Pang was thrilled when McCartney came to L.A. to reconcile with his estranged best friend Lennon, and she took the last photo of them together. She says she almost got Lennon to join McCartney when he was recording his hit Venus and Mars album in New Orleans, and thinks they would’ve collaborated again. But unbeknownst to her, Ono had asked McCartney to be a go-between and tell Lennon she was willing to take him back.

Blissfully unaware, Pang moved in with Lennon to an apartment 20 blocks south of Ono’s apartment in New York. After a visit with Mick and Bianca Jagger at Andy Warhol’s place in Montauk, Pang says, Lennon and she meant to get their own place on Long Island, four hours east of New York. “We were going to buy a house!” she says in the film, tearing up. She thinks if they had, Lennon wouldn’t have returned to Ono.

spinner image john lennon and may pang walk down a new york city street, both wearing sunglasses and carrying papers
John Lennon and May Pang in New York City in October 1974.
Peter Simins/WWD/Penske Media via Getty Images

When the lost weekend was over, Lennon and Pang were not over

Robert Rosen, whose book Nowhere Man: The Final Days of John Lennon is based on his reading of Lennon’s diary, told the web journal Absolute Elsewhere, “It was so clear he was dying to be with [Pang], and he couldn’t do it. He wrote about that a lot.” When Pang heard about this, she cried. She says in the film that her intimate relationship with Lennon continued after he moved back in with Ono, and in 1980, he still called to try to set up a rendezvous on Long Island.  

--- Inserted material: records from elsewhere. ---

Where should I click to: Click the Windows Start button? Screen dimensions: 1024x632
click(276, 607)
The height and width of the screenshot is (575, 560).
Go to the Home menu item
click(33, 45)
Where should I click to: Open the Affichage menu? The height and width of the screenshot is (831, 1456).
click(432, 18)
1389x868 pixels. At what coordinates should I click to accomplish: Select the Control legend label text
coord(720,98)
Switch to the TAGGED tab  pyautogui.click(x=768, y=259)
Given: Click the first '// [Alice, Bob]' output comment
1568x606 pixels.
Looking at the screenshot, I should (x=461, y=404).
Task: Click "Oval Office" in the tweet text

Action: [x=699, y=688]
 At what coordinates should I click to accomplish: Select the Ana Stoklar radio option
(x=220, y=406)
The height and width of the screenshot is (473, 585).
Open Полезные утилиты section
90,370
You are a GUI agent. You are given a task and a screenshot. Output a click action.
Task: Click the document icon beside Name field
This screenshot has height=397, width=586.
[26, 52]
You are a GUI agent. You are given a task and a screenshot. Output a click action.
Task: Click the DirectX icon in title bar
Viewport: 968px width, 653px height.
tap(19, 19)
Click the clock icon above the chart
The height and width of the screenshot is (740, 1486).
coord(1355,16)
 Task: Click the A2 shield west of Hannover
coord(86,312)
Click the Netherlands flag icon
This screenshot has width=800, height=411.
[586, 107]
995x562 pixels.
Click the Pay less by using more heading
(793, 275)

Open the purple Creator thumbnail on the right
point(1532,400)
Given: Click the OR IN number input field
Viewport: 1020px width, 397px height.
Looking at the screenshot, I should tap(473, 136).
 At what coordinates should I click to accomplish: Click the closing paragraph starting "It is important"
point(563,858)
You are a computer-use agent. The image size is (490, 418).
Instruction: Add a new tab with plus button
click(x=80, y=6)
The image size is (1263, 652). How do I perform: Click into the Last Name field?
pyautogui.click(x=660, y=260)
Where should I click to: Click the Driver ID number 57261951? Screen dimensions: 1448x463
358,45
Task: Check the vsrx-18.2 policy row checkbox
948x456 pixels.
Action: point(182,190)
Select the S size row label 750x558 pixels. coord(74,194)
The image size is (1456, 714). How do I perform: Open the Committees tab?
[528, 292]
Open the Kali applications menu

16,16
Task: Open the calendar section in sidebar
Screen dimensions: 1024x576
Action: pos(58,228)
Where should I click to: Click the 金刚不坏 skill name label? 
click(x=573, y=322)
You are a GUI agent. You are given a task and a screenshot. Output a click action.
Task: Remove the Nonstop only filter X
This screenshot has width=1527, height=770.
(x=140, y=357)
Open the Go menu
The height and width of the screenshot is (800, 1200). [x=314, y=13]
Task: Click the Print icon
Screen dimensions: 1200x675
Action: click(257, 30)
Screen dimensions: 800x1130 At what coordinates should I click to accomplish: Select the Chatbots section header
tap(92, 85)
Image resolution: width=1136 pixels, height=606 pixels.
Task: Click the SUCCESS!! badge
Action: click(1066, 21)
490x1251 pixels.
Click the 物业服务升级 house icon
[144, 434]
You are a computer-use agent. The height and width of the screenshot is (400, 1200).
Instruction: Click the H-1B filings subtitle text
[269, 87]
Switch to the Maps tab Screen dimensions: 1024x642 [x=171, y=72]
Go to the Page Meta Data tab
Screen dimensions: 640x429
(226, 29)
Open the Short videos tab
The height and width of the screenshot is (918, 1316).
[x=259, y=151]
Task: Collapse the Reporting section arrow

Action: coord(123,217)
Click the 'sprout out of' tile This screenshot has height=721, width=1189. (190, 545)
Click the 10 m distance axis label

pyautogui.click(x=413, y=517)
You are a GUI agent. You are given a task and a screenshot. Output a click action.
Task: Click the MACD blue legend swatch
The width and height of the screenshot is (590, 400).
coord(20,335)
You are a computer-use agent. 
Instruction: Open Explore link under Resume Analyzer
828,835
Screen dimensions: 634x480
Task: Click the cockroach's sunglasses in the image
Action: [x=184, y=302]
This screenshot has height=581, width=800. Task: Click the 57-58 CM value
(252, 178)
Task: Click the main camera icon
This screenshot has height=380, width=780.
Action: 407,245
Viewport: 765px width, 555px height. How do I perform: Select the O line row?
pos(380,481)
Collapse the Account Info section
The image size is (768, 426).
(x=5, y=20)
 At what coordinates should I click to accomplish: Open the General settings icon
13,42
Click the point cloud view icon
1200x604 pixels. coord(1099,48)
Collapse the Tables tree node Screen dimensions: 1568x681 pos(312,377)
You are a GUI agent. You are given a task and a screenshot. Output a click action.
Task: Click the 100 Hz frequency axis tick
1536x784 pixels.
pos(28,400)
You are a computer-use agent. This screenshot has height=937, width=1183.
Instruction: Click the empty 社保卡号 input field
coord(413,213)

Pang’s life did not end when Lennon’s did

She married Tony Visconti, producer of U2, Paul McCartney and David Bowie, who wrote the song “Heroes” about Visconti’s kiss with a Bowie backup singer while he was still married to his previous wife, McCartney’s protegee Mary Hopkin. Pang and Visconti were married from 1989 to 2000 and had two children. She has a jewelry business, publishes books and has a current photography show documenting her Lennon days, The Lost Weekend: The Photography of May Pang.

She had one last close encounter with her old boss

While promoting The Lost Weekend documentary at a recent New York screening, Pang revealed that by chance, she ran into Ono at breakfast in a hotel in Iceland in 2006 and greeted her. “She was nice as I was leaving,” Pang said. “She was still waving and smiling.”